Exercise: Reproduce every line of the records below word for word, omitting the pictures.

[Recorded data]
● ● ●

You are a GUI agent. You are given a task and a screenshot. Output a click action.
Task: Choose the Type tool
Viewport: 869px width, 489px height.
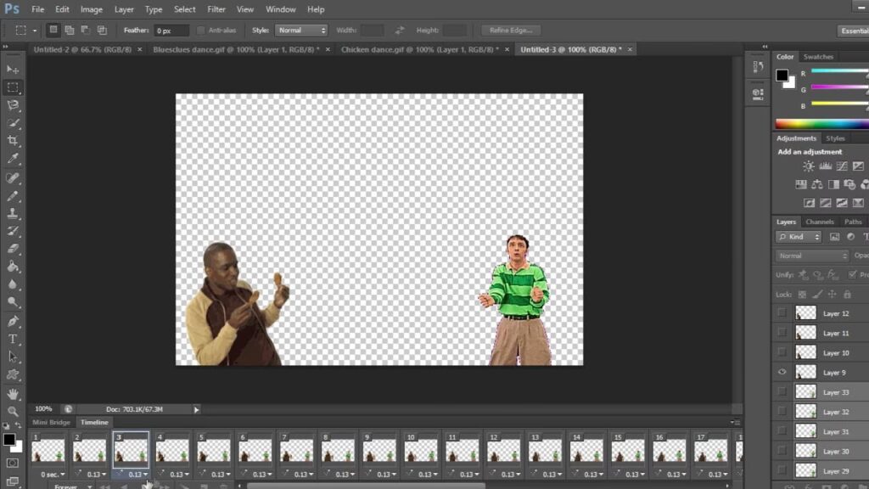pyautogui.click(x=13, y=339)
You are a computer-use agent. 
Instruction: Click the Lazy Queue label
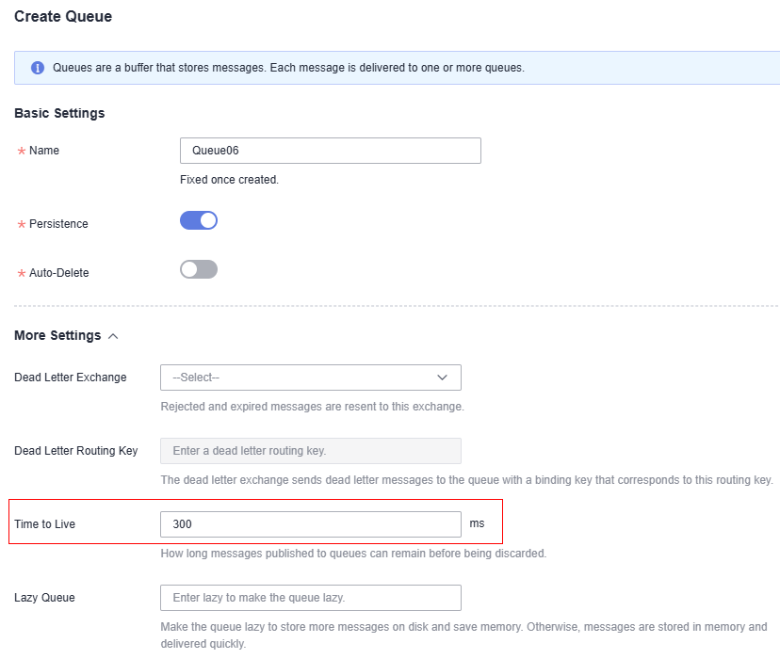[x=45, y=598]
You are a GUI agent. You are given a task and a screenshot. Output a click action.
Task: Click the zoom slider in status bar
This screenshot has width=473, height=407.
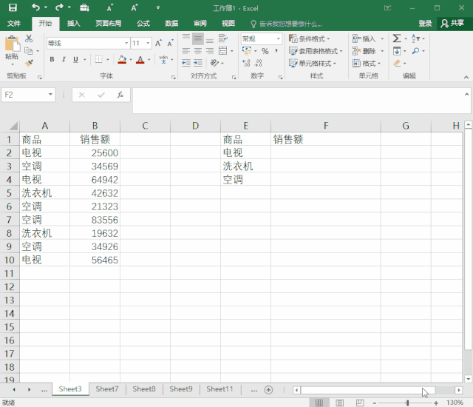(407, 403)
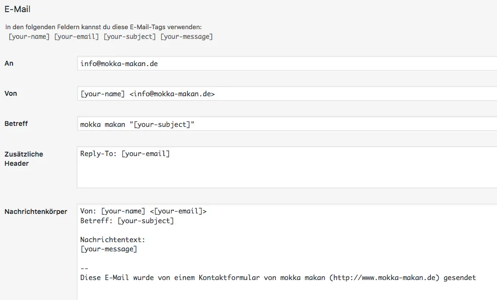Select the [your-message] mail tag at top
This screenshot has height=300, width=497.
pos(187,37)
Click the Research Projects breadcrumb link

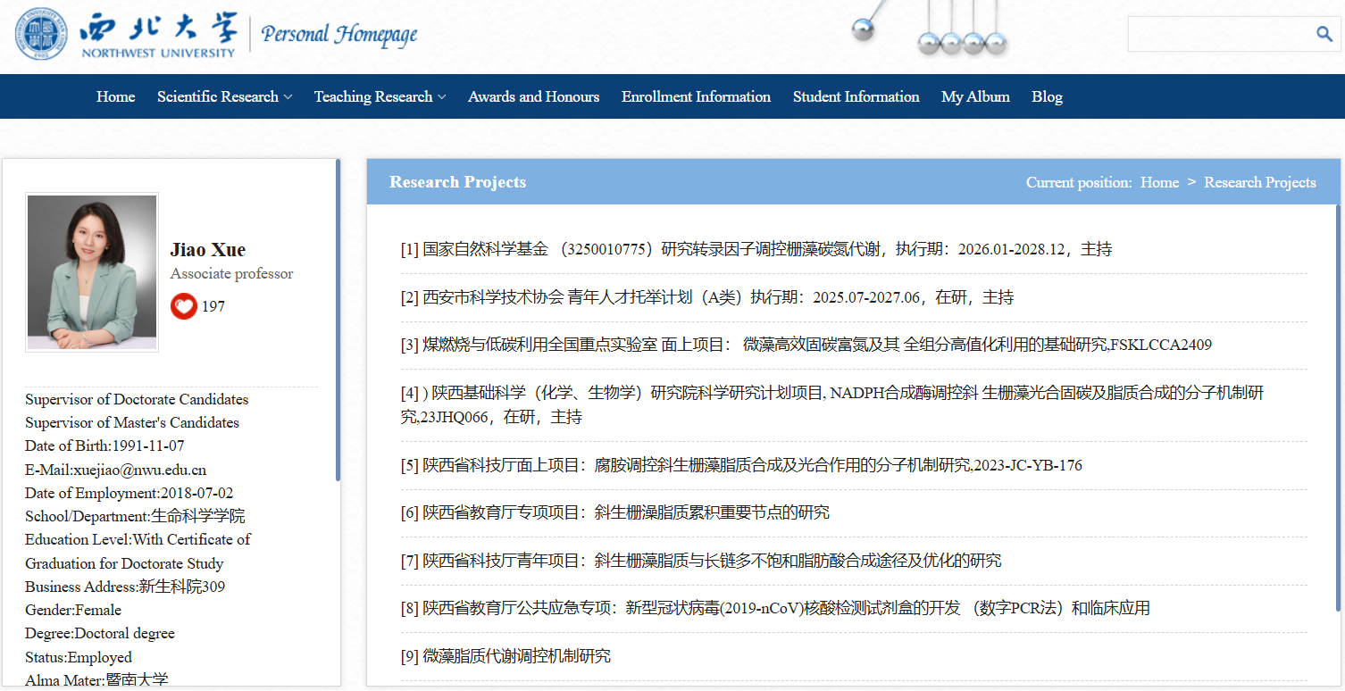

● ● ●

Right answer:
You are a GUI agent. You are given a task and a screenshot. Output a click action.
Task: Choose the Type tool
Viewport: 869px width, 489px height.
pyautogui.click(x=13, y=339)
You are a computer-use agent. 
Instruction: Click the Lazy Queue label
[x=45, y=598]
You are a GUI agent. You are given a task and a screenshot. Output a click action.
Task: Click the zoom slider in status bar
This screenshot has width=473, height=407.
(407, 403)
Select the [your-message] mail tag at top
This screenshot has height=300, width=497.
pos(187,37)
Click the Research Projects breadcrumb link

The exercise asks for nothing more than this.